Assigned task
Locate each line below that includes "Toggle" and reproduce it.
BEGIN
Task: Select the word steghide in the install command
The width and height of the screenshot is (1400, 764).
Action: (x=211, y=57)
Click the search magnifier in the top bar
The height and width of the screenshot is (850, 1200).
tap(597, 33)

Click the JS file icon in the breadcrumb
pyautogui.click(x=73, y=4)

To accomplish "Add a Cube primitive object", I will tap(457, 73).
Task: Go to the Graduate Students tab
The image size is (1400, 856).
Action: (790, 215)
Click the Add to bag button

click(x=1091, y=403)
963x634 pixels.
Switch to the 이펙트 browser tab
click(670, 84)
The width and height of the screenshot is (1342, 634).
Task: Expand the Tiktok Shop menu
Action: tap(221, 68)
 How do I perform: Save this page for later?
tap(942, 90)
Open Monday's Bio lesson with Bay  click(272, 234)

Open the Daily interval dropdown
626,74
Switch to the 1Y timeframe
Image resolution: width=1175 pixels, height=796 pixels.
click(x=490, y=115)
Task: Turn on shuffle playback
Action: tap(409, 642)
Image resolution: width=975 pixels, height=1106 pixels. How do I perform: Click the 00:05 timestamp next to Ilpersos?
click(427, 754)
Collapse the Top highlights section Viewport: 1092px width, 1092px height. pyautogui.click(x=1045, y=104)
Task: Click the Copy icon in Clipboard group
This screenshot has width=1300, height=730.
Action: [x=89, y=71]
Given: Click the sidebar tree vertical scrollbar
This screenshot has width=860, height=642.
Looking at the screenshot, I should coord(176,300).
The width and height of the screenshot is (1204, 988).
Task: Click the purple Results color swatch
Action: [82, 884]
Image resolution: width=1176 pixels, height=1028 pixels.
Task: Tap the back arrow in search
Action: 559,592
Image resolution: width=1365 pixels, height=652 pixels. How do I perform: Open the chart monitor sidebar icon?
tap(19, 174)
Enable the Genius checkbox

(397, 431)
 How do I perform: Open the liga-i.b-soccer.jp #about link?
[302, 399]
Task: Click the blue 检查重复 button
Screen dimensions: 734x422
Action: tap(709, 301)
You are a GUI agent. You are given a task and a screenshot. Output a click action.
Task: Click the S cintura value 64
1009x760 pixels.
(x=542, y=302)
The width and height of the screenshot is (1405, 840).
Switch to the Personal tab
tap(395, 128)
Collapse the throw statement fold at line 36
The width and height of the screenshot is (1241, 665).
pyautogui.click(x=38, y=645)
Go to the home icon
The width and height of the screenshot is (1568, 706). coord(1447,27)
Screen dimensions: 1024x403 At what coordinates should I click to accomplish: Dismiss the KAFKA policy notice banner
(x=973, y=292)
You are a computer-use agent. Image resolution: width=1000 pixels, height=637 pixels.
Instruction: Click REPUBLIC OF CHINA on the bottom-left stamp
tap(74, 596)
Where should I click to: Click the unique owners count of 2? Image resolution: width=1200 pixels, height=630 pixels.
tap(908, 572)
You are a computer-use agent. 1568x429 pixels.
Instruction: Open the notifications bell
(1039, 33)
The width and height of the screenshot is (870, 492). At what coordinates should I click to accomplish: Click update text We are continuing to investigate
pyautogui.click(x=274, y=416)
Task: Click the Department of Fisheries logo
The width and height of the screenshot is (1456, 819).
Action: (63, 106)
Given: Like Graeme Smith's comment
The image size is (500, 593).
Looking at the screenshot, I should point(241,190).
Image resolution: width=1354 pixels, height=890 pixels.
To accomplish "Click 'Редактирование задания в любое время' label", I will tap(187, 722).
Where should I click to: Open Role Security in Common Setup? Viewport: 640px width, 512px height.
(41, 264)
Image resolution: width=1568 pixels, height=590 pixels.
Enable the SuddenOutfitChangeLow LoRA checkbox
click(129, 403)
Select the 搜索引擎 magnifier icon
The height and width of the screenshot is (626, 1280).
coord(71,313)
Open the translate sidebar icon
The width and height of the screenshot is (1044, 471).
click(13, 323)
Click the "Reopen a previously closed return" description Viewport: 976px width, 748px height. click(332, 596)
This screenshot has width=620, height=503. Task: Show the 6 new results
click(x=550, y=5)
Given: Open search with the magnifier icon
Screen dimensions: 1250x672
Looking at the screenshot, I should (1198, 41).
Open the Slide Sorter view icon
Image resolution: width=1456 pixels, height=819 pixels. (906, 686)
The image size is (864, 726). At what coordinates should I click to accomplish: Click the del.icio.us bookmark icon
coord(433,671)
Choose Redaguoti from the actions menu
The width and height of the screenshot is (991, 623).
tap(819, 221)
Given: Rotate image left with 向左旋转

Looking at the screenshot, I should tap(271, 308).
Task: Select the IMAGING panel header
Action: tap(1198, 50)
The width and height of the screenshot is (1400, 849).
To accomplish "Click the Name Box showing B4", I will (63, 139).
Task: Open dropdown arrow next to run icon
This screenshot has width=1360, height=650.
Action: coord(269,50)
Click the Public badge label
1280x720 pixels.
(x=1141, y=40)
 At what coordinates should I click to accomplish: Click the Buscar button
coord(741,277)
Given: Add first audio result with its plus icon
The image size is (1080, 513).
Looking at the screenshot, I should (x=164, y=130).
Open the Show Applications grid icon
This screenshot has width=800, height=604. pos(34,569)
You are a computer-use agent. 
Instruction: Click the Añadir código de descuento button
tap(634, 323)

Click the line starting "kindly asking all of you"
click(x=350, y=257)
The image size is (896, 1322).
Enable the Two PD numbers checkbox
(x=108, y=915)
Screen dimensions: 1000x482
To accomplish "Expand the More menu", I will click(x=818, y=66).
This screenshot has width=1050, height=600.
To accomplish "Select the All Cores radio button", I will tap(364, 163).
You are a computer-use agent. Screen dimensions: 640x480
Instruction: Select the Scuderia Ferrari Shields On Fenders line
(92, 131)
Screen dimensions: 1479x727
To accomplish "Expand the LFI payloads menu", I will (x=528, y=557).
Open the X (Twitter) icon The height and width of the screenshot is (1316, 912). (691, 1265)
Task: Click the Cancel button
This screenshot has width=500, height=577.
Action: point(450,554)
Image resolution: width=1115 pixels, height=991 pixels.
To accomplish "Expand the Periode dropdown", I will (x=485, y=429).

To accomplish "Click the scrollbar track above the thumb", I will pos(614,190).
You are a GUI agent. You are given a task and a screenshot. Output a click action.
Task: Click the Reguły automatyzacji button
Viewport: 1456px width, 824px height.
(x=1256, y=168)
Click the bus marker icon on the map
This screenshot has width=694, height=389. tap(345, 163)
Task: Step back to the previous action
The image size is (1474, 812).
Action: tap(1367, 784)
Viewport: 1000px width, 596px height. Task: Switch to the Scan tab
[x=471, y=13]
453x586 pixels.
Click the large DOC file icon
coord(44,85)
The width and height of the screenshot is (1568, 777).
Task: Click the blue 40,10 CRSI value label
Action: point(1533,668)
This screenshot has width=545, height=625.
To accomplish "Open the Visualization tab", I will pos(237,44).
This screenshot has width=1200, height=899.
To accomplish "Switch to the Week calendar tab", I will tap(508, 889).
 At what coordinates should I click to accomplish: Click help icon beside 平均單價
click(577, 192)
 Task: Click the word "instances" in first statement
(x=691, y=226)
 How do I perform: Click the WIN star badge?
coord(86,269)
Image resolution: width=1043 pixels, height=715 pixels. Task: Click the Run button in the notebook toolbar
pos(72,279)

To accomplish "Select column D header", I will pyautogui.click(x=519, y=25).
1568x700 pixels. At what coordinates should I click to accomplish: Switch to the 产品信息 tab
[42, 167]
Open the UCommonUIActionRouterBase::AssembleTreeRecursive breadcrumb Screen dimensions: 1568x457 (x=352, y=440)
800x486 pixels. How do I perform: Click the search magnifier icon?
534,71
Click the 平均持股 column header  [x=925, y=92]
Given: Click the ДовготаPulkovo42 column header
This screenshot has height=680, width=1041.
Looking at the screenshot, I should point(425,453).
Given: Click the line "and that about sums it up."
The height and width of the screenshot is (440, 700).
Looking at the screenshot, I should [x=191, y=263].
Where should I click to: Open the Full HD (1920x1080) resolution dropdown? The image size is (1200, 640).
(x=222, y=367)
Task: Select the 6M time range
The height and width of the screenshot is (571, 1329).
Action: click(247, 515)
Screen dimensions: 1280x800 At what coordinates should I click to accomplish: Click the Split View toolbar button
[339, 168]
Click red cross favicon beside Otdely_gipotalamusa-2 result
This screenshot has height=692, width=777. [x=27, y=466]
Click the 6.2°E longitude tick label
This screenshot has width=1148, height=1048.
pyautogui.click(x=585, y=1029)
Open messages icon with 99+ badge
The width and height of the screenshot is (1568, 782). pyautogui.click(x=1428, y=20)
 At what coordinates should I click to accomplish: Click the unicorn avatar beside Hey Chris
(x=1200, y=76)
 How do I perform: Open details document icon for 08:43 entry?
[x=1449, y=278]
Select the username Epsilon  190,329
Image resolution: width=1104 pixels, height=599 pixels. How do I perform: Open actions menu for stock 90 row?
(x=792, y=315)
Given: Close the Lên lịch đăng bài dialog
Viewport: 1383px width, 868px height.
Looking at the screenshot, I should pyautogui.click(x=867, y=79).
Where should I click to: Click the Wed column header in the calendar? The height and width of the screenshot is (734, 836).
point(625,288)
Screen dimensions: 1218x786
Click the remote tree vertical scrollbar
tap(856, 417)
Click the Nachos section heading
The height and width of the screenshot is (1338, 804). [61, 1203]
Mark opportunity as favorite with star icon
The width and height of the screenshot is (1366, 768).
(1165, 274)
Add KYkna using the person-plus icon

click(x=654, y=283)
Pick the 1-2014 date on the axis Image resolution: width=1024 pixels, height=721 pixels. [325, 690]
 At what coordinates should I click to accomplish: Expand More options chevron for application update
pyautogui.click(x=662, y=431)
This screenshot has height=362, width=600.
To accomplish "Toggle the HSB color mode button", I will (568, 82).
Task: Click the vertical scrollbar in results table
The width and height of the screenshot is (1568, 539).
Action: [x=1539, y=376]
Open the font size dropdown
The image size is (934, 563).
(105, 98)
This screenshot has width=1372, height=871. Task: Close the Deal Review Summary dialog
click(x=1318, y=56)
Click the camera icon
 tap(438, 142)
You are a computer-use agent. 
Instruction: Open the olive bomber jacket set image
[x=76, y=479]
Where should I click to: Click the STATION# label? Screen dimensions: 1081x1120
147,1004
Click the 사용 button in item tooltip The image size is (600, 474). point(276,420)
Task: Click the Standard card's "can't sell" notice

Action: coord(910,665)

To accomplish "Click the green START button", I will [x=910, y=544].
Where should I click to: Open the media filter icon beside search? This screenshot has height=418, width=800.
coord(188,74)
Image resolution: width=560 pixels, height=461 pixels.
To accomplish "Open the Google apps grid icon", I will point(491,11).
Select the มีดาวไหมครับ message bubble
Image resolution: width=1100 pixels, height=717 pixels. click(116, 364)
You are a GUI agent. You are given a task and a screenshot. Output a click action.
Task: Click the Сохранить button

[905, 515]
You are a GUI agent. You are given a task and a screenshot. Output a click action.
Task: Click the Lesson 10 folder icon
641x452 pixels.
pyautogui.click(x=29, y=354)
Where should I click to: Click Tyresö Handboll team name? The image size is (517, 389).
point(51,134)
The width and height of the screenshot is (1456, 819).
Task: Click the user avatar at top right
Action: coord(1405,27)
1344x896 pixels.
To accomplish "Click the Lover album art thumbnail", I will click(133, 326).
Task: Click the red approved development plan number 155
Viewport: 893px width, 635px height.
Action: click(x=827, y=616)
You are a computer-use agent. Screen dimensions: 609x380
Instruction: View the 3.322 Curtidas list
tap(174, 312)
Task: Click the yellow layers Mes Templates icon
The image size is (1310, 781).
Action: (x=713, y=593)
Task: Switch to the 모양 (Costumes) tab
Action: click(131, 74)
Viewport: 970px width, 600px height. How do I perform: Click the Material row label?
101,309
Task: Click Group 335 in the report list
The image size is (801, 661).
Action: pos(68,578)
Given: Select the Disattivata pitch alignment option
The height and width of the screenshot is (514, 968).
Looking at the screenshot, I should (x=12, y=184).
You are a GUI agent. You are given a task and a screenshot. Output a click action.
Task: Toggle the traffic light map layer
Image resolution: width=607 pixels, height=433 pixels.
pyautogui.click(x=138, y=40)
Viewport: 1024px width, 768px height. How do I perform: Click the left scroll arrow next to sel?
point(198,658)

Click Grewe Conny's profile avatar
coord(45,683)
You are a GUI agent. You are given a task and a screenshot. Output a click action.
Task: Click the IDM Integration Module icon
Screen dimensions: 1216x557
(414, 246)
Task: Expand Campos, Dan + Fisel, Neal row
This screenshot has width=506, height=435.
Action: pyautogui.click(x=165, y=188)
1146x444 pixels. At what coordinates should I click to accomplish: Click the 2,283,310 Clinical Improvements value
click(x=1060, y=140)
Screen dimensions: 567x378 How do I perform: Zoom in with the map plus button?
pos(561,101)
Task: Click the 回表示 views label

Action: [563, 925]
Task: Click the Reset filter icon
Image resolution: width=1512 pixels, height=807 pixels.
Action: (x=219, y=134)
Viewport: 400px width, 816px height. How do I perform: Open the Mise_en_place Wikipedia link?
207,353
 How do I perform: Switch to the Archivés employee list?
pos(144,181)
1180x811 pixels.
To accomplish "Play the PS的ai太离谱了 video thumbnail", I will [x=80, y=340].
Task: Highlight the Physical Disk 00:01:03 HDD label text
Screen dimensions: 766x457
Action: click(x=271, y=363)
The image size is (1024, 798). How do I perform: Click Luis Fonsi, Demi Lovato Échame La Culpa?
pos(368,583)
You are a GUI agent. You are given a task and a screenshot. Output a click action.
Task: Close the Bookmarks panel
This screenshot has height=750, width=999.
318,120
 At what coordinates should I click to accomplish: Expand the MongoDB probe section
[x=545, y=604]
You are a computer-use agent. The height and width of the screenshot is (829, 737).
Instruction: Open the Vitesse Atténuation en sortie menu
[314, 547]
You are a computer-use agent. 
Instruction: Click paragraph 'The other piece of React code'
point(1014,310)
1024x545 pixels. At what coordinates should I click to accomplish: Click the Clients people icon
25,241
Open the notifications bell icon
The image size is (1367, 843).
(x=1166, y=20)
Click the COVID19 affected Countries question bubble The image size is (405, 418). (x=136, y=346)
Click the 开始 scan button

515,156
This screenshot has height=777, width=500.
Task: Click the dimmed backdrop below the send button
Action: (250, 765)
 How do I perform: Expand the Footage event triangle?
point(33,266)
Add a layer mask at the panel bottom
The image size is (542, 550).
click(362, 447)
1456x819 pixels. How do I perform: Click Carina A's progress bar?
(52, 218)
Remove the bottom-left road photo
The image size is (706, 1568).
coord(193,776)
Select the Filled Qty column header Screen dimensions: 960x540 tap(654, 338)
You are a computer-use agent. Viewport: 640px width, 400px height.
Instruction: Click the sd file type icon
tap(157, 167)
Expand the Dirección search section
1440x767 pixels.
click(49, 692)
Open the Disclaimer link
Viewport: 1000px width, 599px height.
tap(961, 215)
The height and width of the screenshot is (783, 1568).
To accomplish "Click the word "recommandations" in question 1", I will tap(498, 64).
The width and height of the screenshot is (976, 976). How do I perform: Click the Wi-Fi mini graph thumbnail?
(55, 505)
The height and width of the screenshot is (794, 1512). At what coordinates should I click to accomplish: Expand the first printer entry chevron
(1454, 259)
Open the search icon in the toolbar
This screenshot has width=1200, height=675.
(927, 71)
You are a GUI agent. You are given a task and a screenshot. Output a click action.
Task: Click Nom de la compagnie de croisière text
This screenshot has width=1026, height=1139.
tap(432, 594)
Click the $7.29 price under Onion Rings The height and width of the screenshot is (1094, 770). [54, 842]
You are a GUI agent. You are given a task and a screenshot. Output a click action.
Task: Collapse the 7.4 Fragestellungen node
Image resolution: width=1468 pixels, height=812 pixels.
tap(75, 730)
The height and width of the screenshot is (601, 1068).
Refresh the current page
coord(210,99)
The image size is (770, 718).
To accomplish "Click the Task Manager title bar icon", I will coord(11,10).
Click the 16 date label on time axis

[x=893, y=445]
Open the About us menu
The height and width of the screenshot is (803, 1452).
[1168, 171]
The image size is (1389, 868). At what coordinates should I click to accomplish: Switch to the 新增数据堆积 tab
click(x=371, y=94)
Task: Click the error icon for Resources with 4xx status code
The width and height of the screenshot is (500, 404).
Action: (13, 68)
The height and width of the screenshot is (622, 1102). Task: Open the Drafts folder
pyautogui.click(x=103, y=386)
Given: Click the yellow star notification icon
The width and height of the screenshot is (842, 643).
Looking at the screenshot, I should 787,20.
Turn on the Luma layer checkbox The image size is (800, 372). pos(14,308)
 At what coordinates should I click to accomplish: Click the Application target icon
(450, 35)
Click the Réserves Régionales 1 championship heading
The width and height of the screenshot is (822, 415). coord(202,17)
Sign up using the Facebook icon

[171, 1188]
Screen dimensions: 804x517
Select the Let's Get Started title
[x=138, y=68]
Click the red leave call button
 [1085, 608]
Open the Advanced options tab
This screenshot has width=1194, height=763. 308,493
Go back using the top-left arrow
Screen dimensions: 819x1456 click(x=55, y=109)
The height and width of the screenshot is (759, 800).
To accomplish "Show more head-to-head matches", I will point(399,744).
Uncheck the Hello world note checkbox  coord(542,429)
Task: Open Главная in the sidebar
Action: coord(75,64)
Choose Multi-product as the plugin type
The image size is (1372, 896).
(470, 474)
END
Final answer
To accomplish "Toggle the HSB color mode button", I will (568, 82).
Task: Toggle the traffic light map layer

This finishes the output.